Rhonita Miller LeBaron, 30, was killed with her son, 13, daughter, 11, and seven-month-old baby twins.

Christina and Dawna Langford, 43, and two of Dawna's children, Trevor, 11, and Rogan, three, were also killed.

Survivors told how gunmen riddled their cars with bullets, burned babies alive and shot one boy in the back as he fled.

Montes' arrest was carried out by personnel from the Office of the Special Prosecutor for Organized Crime Investigation the Secretary of National Defense the Navy and the National Intelligence Center.

According to local media reports Montes – who is known by the aliases El Mudo or El 32 -has been taken to the capital Mexico City, where he will be formally charged.

His arrest comes José Lara was captured by security forces in Ciudad Juárez, a Mexican city on the Rio Grande, earlier this month – on the first anniversary of the massacre.

The Attorney General's Office announced the arrest of the suspect, who is accused of being "a member of a criminal organisation with a presence in the north of the country".

Lara, believed to be a member of a gang working with the Juárez Cartel, was busted on Wednesday in connection to the massacre of the families on a remote road in Bavispe, Sonora, on November 4 last year.

Community members said Christina was killed after she jumped out of her vehicle and waved her hands to show she was no threat to the gunmen, but was shot twice in the heart.

Her daughter Faith Marie Johnson, who was six months old at the time of the attack, was found unharmed in her car seat.

Some of the victims – including babies – were then reportedly burned alive and its feared female victims were raped.

Alex LeBaron, who said he lost family members in the attack, told CNN at the time: "Women and children were massacred, burnt alive. Mothers were screaming for the fire to stop."

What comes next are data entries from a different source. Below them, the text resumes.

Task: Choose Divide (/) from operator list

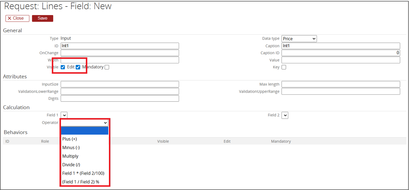Action: pos(71,165)
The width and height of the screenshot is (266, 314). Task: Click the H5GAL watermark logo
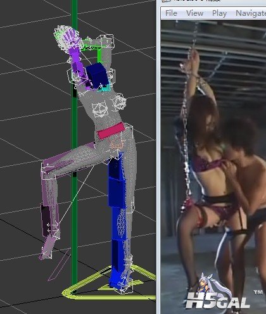click(217, 294)
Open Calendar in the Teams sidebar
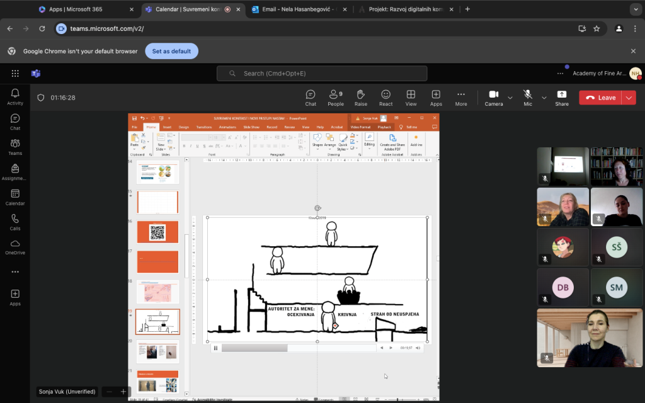The width and height of the screenshot is (645, 403). tap(15, 197)
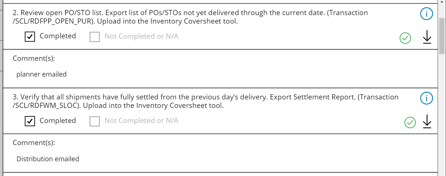Click 'Comment(s):' label under step 3
The height and width of the screenshot is (176, 446).
coord(34,142)
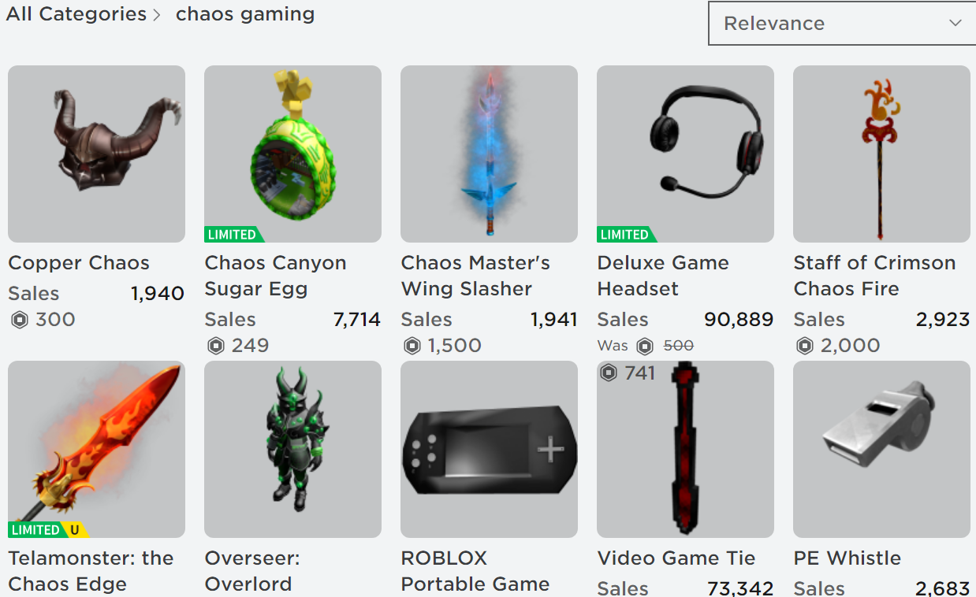976x597 pixels.
Task: Click the Robux icon next to 2,000
Action: 804,346
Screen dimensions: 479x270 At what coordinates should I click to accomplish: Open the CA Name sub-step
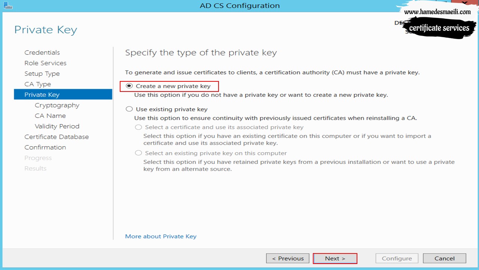tap(50, 116)
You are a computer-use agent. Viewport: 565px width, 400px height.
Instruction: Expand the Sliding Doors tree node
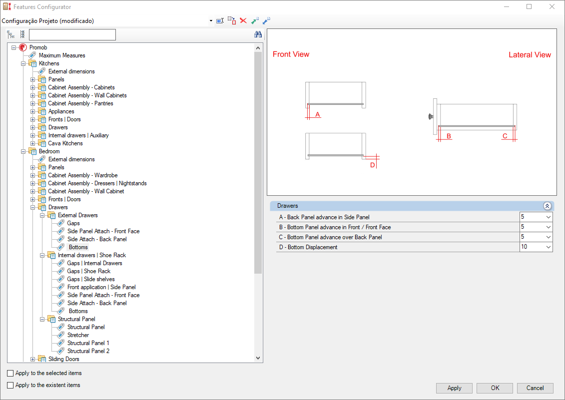(x=33, y=359)
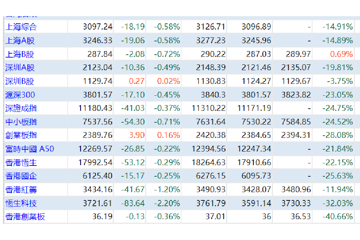Open the 恆生科技 index link
Screen dimensions: 360x240
pos(21,203)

Lara is reportedly the 13th person to have been arrested by Mexican authorities following last year's attack.

Before Lara's arrest, Jesús Parra was apprehended in June and indicted on a homicide charge in September.

Police have reportedly issued arrest warrants for ten more people for charges of homicide but none of the suspects have been convicted yet.

One victim's father said he had mixed emotions because he did not want to place all of his hopes on Mexico's court system.

Lara is charged with homicide, attempted homicide, and involvement "with organised crime for the purpose of committing crimes against health."

The victims were all US citizens who lived in La Mora, a decades-old settlement in Sonora near the US border, about 70 miles south of Douglas, Arizona.

They are understood to have family ties to the Fundamentalist Church of Jesus Christ of Latter-Day Saints – a Mormon religious group that believes in polygamy.

Family members describe themselves as part of a Mormon community of about 3,000 members, living in their own agricultural community in Mexico.

After the killings last year, community members branded the alleged cartel members as "worse than ISIS".

Rosa LeBaron, 65, whose cousins, nieces and nephews died in the attacks, said: “I really believe that the cartels in Mexico have moved to another level of barbarity, they are as bad or worse than ISIS.

“These sicarios (hitmen), why are they doing it? Out of greed and pure evil.”

She said Mexico needed to overcome pride, and accept outside help from a neighbouring country or international coalition, like the United Nations, to stamp out the evil cartels once and for all.